Directed by John Boorman, this was loosely based on the Donald E Westlake novel The Hunter, that was also adapted into the Mel Gibson movie
X-Men: The Last Stand (2006)
The third X-Men movie in the series has the good guys (Hugh Jackman’s Wolverine, Halle Berry’s Storm and Patrick Stewart’s Professor X) battling bad guy Magneto (Ian McKellen), who has raised an army to stop the production of a cure for mutants that is being made on Alcatraz island. The movie’s main battle takes place there – Magneto has handily diverted the Golden Gate Bridge with his metal-bending powers so he can storm the island. But the scenes weren’t actually filmed at the real Alcatraz or Golden Gate Bridge – a full-scale section of the bridge was built and the sequence in the movie was reported to have cost approximately one-sixth of the film’s total budget.

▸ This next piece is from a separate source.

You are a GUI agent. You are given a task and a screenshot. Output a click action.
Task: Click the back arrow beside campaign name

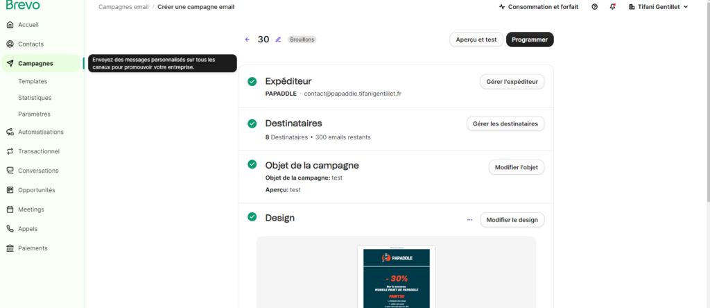pyautogui.click(x=247, y=40)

Slaughterhouse Rock (1988)
The singer-dancer Toni Basil is the star of this ridiculous horror movie about a man who, plagued by nightmares of the ghost of a killer on Alcatraz, decides to go to the island with some friends to confront it, only for his brother to be possessed by a demon there. Luckily, the ghost of a heavy metal singer (Basil) is there to help them – shame she had no access to the movie’s clunky script, shaky camerawork or ludicrously gory special effects. For more horror, there is also the 2001 movie New Alcatraz starring Dean Cain, set in an Antarctic version of the California prison, where a giant snake chomps on the inmates. Yes, a giant snake.
On the tube
Completists should note there was an interesting 2012 television drama series called Alcatraz that imagined the prison’s closure was brought about when nume-rous guards and prisoners disappeared in 1963 – only for them to turn up, having not aged a day, in 21st-century San Francisco. Jorge Garcia (of Lost fame) starred alongside Sam Neill and Sarah Jones in the show which lasted 13 episodes and was filmed on the island.